WHAT TO DO ::
Put every line of the material below into a Markdown table with the columns "Row" and "Material line," numbering the rows in order and omitting blank lines.

(Data for locating words and elements)
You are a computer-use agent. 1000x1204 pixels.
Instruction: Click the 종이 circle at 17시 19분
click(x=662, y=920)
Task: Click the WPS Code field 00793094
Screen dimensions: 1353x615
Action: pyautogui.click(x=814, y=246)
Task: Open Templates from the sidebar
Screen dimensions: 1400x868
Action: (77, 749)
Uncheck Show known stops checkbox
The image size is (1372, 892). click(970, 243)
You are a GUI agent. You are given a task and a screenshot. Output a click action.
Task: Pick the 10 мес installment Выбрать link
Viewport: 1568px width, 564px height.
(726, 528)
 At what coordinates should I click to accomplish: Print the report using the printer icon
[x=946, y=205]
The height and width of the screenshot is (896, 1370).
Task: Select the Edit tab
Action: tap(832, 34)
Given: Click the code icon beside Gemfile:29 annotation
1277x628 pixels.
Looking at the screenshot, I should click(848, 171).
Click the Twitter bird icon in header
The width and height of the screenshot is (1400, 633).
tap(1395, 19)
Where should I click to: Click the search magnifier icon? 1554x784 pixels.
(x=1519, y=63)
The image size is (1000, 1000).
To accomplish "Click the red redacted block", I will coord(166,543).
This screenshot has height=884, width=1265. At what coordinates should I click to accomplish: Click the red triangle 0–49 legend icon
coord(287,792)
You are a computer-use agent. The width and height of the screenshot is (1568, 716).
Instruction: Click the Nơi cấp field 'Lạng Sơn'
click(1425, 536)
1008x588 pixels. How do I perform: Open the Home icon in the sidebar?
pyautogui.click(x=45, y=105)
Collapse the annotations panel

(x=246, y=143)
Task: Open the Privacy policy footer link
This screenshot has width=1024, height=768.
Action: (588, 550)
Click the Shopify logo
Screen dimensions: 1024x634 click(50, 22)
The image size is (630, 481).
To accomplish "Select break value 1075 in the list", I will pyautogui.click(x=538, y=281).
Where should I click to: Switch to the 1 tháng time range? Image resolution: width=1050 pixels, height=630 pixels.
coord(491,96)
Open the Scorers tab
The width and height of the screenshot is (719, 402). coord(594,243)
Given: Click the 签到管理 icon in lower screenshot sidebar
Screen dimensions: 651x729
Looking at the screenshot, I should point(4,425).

EXERCISE SOLUTION ::
| Row | Material line |
|---|---|
| 1 | You are a computer-use agent. 1000x1204 pixels. |
| 2 | Instruction: Click the 종이 circle at 17시 19분 |
| 3 | click(x=662, y=920) |
| 4 | Task: Click the WPS Code field 00793094 |
| 5 | Screen dimensions: 1353x615 |
| 6 | Action: pyautogui.click(x=814, y=246) |
| 7 | Task: Open Templates from the sidebar |
| 8 | Screen dimensions: 1400x868 |
| 9 | Action: (77, 749) |
| 10 | Uncheck Show known stops checkbox |
| 11 | The image size is (1372, 892). click(970, 243) |
| 12 | You are a GUI agent. You are given a task and a screenshot. Output a click action. |
| 13 | Task: Pick the 10 мес installment Выбрать link |
| 14 | Viewport: 1568px width, 564px height. |
| 15 | (726, 528) |
| 16 |  At what coordinates should I click to accomplish: Print the report using the printer icon |
| 17 | [x=946, y=205] |
| 18 | The height and width of the screenshot is (896, 1370). |
| 19 | Task: Select the Edit tab |
| 20 | Action: tap(832, 34) |
| 21 | Given: Click the code icon beside Gemfile:29 annotation |
| 22 | 1277x628 pixels. |
| 23 | Looking at the screenshot, I should click(848, 171). |
| 24 | Click the Twitter bird icon in header |
| 25 | The width and height of the screenshot is (1400, 633). |
| 26 | tap(1395, 19) |
| 27 | Where should I click to: Click the search magnifier icon? 1554x784 pixels. |
| 28 | (x=1519, y=63) |
| 29 | The image size is (1000, 1000). |
| 30 | To accomplish "Click the red redacted block", I will coord(166,543). |
| 31 | This screenshot has height=884, width=1265. At what coordinates should I click to accomplish: Click the red triangle 0–49 legend icon |
| 32 | coord(287,792) |
| 33 | You are a computer-use agent. The width and height of the screenshot is (1568, 716). |
| 34 | Instruction: Click the Nơi cấp field 'Lạng Sơn' |
| 35 | click(1425, 536) |
| 36 | 1008x588 pixels. How do I perform: Open the Home icon in the sidebar? |
| 37 | pyautogui.click(x=45, y=105) |
| 38 | Collapse the annotations panel |
| 39 | (x=246, y=143) |
| 40 | Task: Open the Privacy policy footer link |
| 41 | This screenshot has width=1024, height=768. |
| 42 | Action: (588, 550) |
| 43 | Click the Shopify logo |
| 44 | Screen dimensions: 1024x634 click(50, 22) |
| 45 | The image size is (630, 481). |
| 46 | To accomplish "Select break value 1075 in the list", I will pyautogui.click(x=538, y=281). |
| 47 | Where should I click to: Switch to the 1 tháng time range? Image resolution: width=1050 pixels, height=630 pixels. |
| 48 | coord(491,96) |
| 49 | Open the Scorers tab |
| 50 | The width and height of the screenshot is (719, 402). coord(594,243) |
| 51 | Given: Click the 签到管理 icon in lower screenshot sidebar |
| 52 | Screen dimensions: 651x729 |
| 53 | Looking at the screenshot, I should point(4,425). |